Can you provide examples for each case in both space and time analysis?


Solution

  • Before examples, a little clarification on big O notation

    Perhaps I'm mistaken, but seeing

    What I don't get is how can you be O(1) < O(log(n)) < O(n) is that like "semi-constant"?

    makes me think that you have been introduced to the idea of big-O notation as the number of operation to be carried (or number of bytes to be stored, etc), e.g. if you have a loop for(int i=0;i<n;++i) then there are n operations so the time complexity is O(n). While this is a nice first intuition, I think that it can be misleading as big-O notation defines a higher asymptotic bound.

    Let's say that you have chosen an algorithm to sort an array of numbers, and let's denote x the number of element in that array, and f(x) the time complexity of that algorithm. Assume now that we say that the algorithm is O(g(x)). What this means is that as x grows, we will eventually reach a threshold x_t such that if x_i>x_t, then abs(f(x_i)) will always be lower or equal than alpha*g(x_i) where alpha is a postivie real number.

    As a result, a function that is O(1) doesn't always take the same constant time, rather, you can be sure that no matter how many data it needs, the time it will take to complete its task will be lower than a constant amount of time, e.g. 5seconds. Similarly, O(log(n)) doesn't mean that there is any notion of a semi-constant. It just means that 1) the time the algorithm will take will depend on the size of the dataset that you feed it and 2) If the dataset is large enough (i.e. n is sufficiently large) then the time that it will take for it to complete is will always be less or equal than log(n).

    Some examples regarding time complexity

    • O(1): Accessing an element from an array.
    • O(log(n)): binary search in an incrementally sorted array. Say you have an array of n elements and you want to find the index where the value is equal to x. You can start at the middle of the array, and if the value v that you read there is greater than x, you repeat the same process on the left side of v, and if it's smaller you look to the right side of v. You continue this process until the value you're looking for is found. As you can see, if you're lucky, you can find the value in the middle of the array on first try, or you can find it after log(n) operations. So there is no semi-constancy, and Big-O notation tells you the worst case.
    • O(nlogn): sorting an array using Heap sort.
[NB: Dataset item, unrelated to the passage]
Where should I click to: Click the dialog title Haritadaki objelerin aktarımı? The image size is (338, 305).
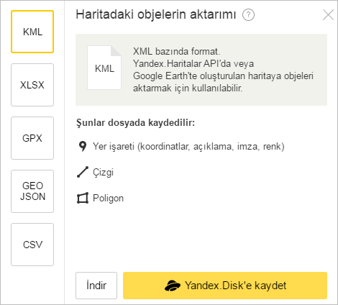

This is a bit too long to explain here.
    • O(n^2): computing the sum of all pixels on square gray-scale images (which you can consider as a 2d matrix of numbers).
    • O(n^3): naively multiplying two matrices of size n*n.
    • O(n^{2+epsilon}): multiplying matrices in smart ways (see wikipedia)
    • O(n!) naively computing a factorial.

    Some examples regarding space complexity

    • O(1) Heapsort. One might think that since you need to remove variables from the root of the tree, you will need extra space. However, since a heap can just be implemented as an array, you can store the removed values at the end of said array instead of allocating new space.
    • An interesting example would be, I think, to compare two solutions to a classical problem: assume you have an array X of integers and a target value T, and that you are given the guarentee that there exist two values x,y in X such that x+y==T. You goal is to find those two values. One solution (known as two-pointers) would be to sort the array using heapsort (O(1) space ) and then define two indexes i,j that respectively point to the start and end of the sorted array X_sorted. Then, if X[i]+X[j]<T, we increment i and if X[i]+X[j]>T, we decrement j. We stop when X[i]+X[j]==T. It's obvious that this requires no extra allocations, and so the solution has O(1) space complexity. A second solution would be this:

      D={}
      for i in range(len(X)):
          D[T-X[i]]=i
      for x in X:
          y=T-x
          if y in D:
              return X[D[y]],x
      

      which has space complexity O(n) because of the dictionary.

    The examples given for time complexity above are (except the one regarding efficient matrix multiplications) pretty straight-forward to derive. As others have said I think that reading a book on the subject is your best bet at understanding this topic in depth. I highly recomment Cormen's book.